→ YOUR GOAL:
One line at a time, check the entries below for the word "image", and copy each line that has it.

→ GIVEN DATA:

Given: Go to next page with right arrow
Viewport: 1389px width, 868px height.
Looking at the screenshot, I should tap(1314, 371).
==
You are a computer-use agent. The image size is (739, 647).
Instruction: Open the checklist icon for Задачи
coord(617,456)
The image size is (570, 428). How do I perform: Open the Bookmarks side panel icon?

→ WRITTEN ANSWER:
You are a computer-use agent. The image size is (739, 647).
The image size is (570, 428). How do I perform: Open the Bookmarks side panel icon?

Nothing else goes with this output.